Harper nomme un nouveau juge québécois

Le juge Clément Gascon
Photo: Cour d'appel du Québec Le juge Clément Gascon

Le premier ministre Stephen Harper a annoncé la nomination du juge Clément Gascon à la Cour suprême du Canada.

 

Siégeant à la Cour d'appel du Québec depuis 2012, il occupera la place laissée vacante par le départ du juge Morris Fish, qui a pris sa retraite en août dernier. Le gouvernement fédéral avait tenté de le remplacer par le juge de la Cour fédérale d'appel Marc Nadon, mais après des mois de controverse, la nomination avait été annulée par la Cour suprême.

La nomination du juge Gascon, 54 ans, entrera en vigueur le 9 juin.

Celui-ci a obtenu son diplôme en droit de l'Université McGill et a été reçu au Barreau du Québec en 1982. Il a ensuite pratiqué au sein de l'étude Heenan Blaikie en litige civil et commercial de 1982 à 2002, quittant lorsqu'il a été nommé à la Cour supérieure.

En plus d'avoir été chargé de cours en droit des affaires, M. Gascon a coécrit des livres, des publications et des articles sur le contrat individuel de travail, les clauses restrictives, l'obligation fiduciaire et la concurrence déloyale, indique la note biographique qui accompagnait l'annonce.

À l'époque de sa nomination à la Cour d'appel du Québec, des membres de la communauté juridique avaient souligné sa compétence et la validité du choix du gouvernement conservateur.

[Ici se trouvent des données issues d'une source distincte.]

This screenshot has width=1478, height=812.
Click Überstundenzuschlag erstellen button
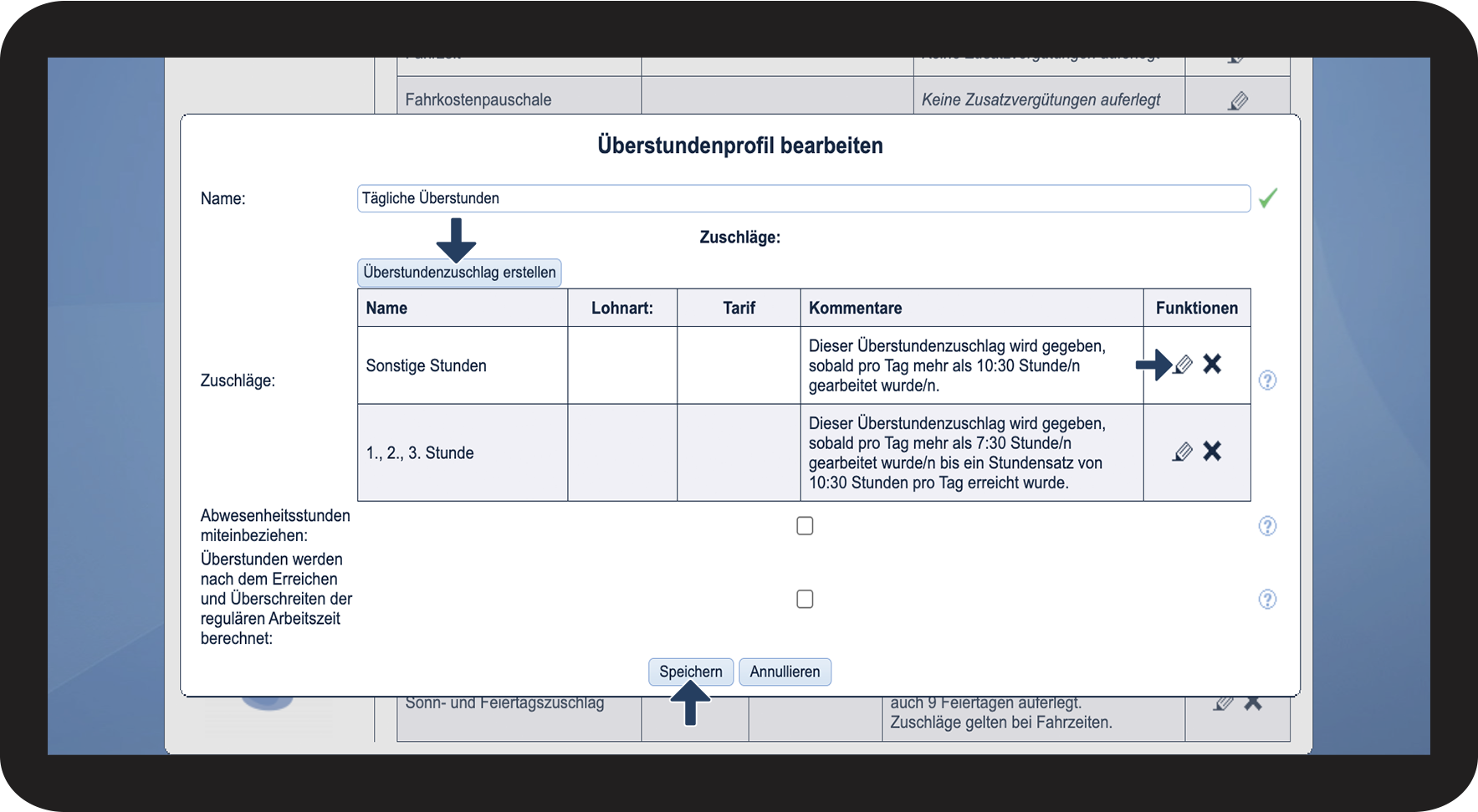click(459, 273)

Ottawa dit avoir consulté le gouvernement du Québec, le juge en chef du Québec, le juge en chef de la Cour supérieure du Québec, l'Association du Barreau canadien et le Barreau du Québec.

«Je suis ravi d'annoncer la nomination de M. le juge Clément Gascon à la Cour suprême du Canada. [...] Il possède un important bagage d'expérience et de connaissances juridiques dont profitera grandement cette importante institution canadienne», a déclaré Stephen Harper dans un communiqué.

L'opposition redoutait que le premier ministre ne décide de nommer un autre juge de la Cour fédérale, comme Marc Nadon.

Mais il semble avoir fait un choix plus traditionnel cette fois-ci en choisissant un magistrat siégeant au plus haut tribunal du Québec.

Il respecte ainsi les critères d'admissibilité confirmés par la Cour suprême du Canada dans sa récente opinion rendue dans le cas du juge Nadon.

Les autres juges de la Cour suprême pourront ainsi souffler un peu: ils travaillaient avec un juge en moins depuis neuf mois.

Le gouvernement fédéral devra bientôt prendre une autre décision en ce qui concerne le Québec, à savoir qui remplacera le juge Louis Lebel qui a déjà annoncé sa retraite.